First, the mounter places the electronic component P1 on the surface of the board 10.
Equipped with Next, this substrate 10 is transferred to a carry-in conveyor 11.
is transferred to the conveyor 9 in the heating chamber 1, and
transported inside. The inside of this heating chamber 1 is controlled at a relatively low temperature that is above the transpiration temperature of the solder solvent and below the melting temperature of the solder particles 15a (for example, the maximum temperature is 130 to 140°C). Handa 150
Although the solder particles 15a are not melted, the solvent evaporates, the paste solder 15 is semi-solidified, and the electronic component P1 is temporarily fixed to the substrate 10.

The electronic components Pl mounted on the surface in this way are transferred to the substrate 1.
0, the electronic component P2 is also mounted on the back surface of this board 10 by a mounter, and this board 10 is again transported inside the heating chamber 1 (see FIGS. 3 and 4). The temporary fixing force of the electronic component P1 applied in the first mounting flow is caused by the impact when the electronic component P2 lands on the board when the electronic component P2 is mounted on the back side by the mounter.
It is sufficient that the size is such that the electronic component P1 on the lower surface side of 0 does not fall from the board 10. Further, the bond 16 prevents the electronic component P1 from falling off from the substrate 10 during the second folding process, which is performed by turning the substrate 10 upside down.

The temperature profile of this second flow is similar to the conventional temperature profile shown in Fig. 5, in which the temperature is first preheated to about 150°C, then soaked, and then the temperature is suddenly raised to 200°C or more. After simultaneously melting the solder particles 15a of the paste solder 15 on both the front and back surfaces, the melted solder 15 is gradually cooled to solidify, and the electronic components Pi and P2 on both the front and back surfaces are fixed to the substrate 10.

As described above, in this method, for the electronic component P1 on the surface of the board that will be sent to the flow device twice before and after the first
The second time, the electronic component P1 is processed at a relatively low temperature that allows the solder solvent to evaporate, without melting the solder particles 15a.
The solder particles 15a are temporarily fixed to the substrate 10, and then heated to a high temperature of 200° C. or more in the subsequent second gluing flow to melt the solder particles 15a on both the front and back surfaces at the same time.
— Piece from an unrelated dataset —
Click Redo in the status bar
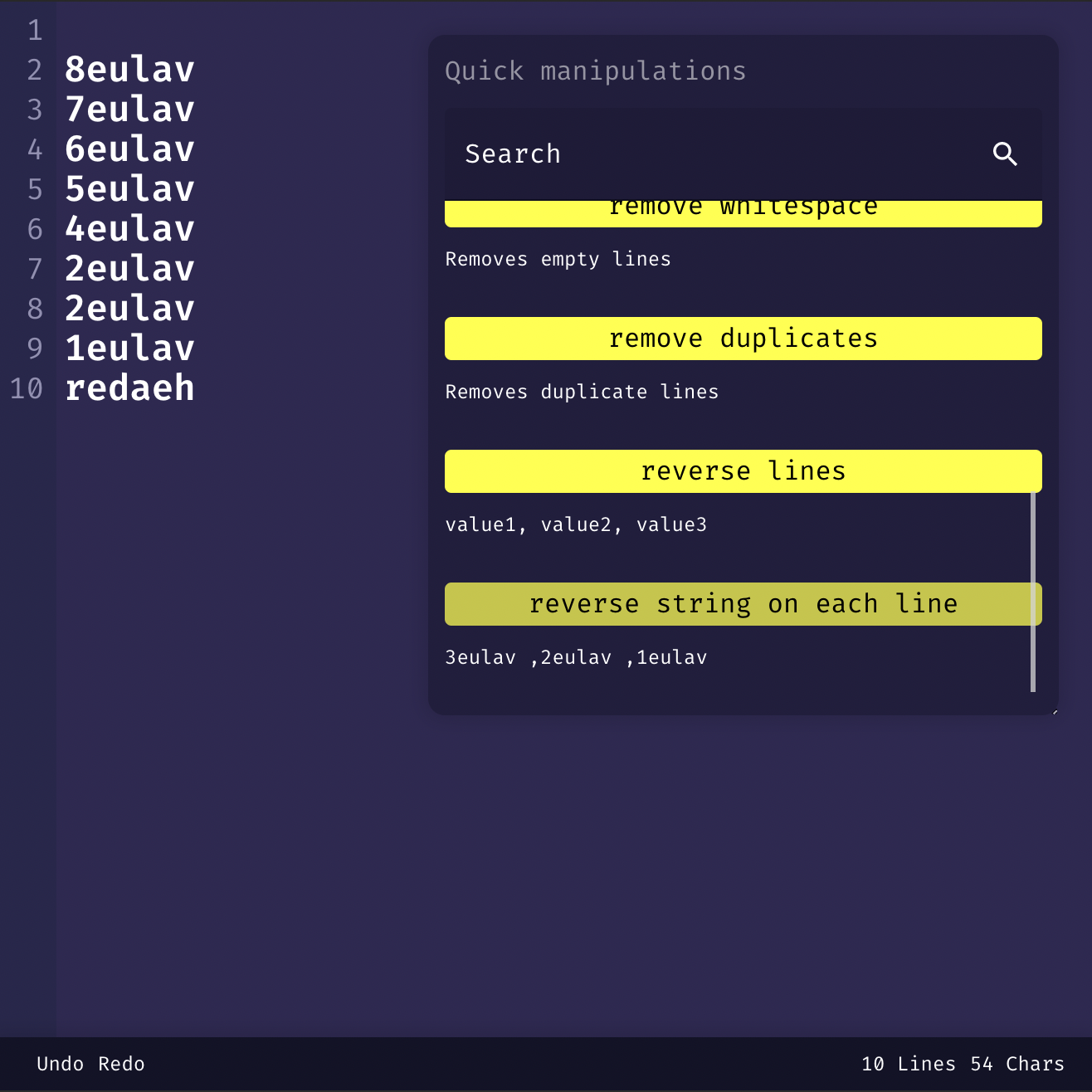tap(121, 1063)
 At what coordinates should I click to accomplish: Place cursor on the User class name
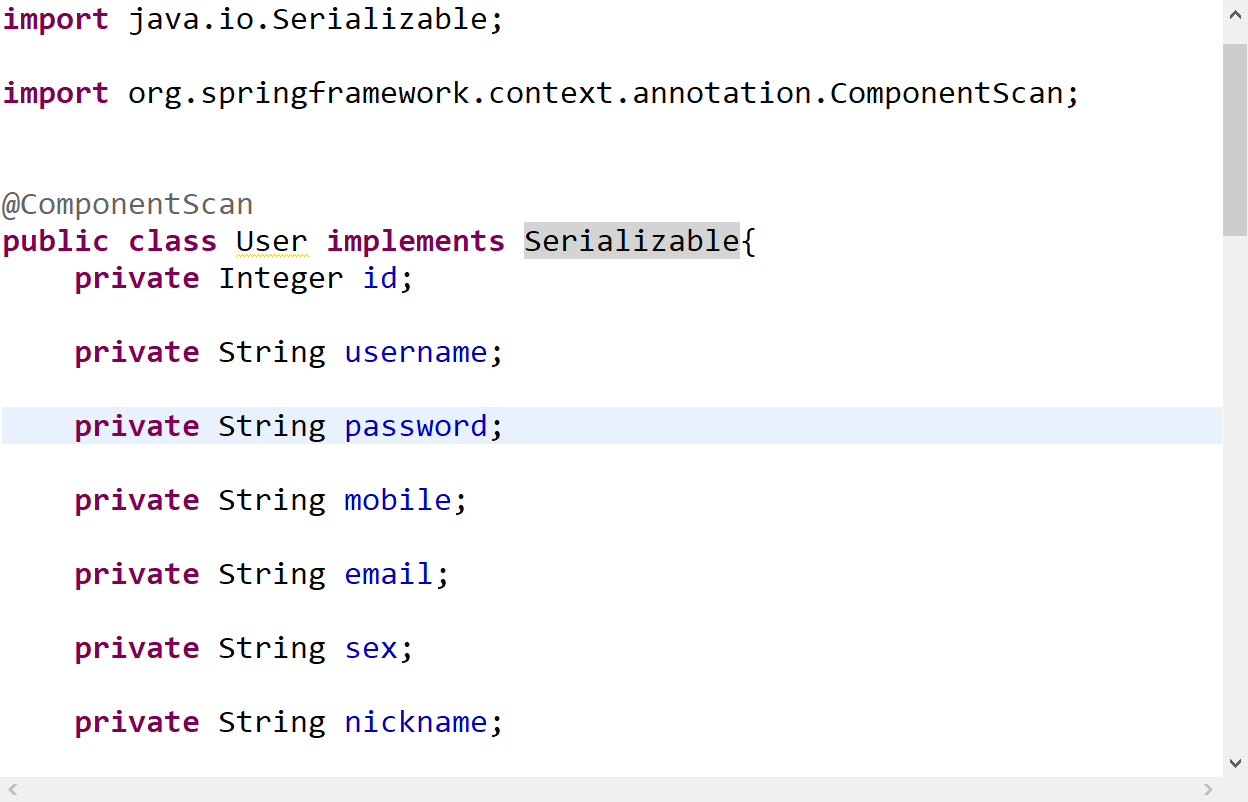pyautogui.click(x=271, y=241)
Therefore, the molded body 13 of the electronic component P1 on the front side is heated to a high temperature of 200° C. or higher twice, and the molded body 13 is cranked due to steam pressure. It is possible to prevent the mold body 13 from deteriorating.

(Effects of the Invention) As explained above, the present invention provides a substrate on which an electronic component having a synthetic resin molded body and an electrode portion is mounted.
The solder paste used to bond the electrode to the board is transported through the heating chamber of the reflow machine and heated at a temperature above the transpiration temperature of the solder solvent and below the melting temperature of the solder particles, and then electronic components are mounted on the back side of the board. Then, this board is transferred again into the heating chamber of the reflow machine and heat-treated at a temperature higher than the melting temperature of the solder particles. By the second glue flow, the electronic components on the back side can be heated at high temperature and fixed to the board at the same time, avoiding the mold body from deteriorating due to high temperature heating and absorbing this. Due to the vapor pressure of the water
It is possible to prevent cracks from occurring in the molded body.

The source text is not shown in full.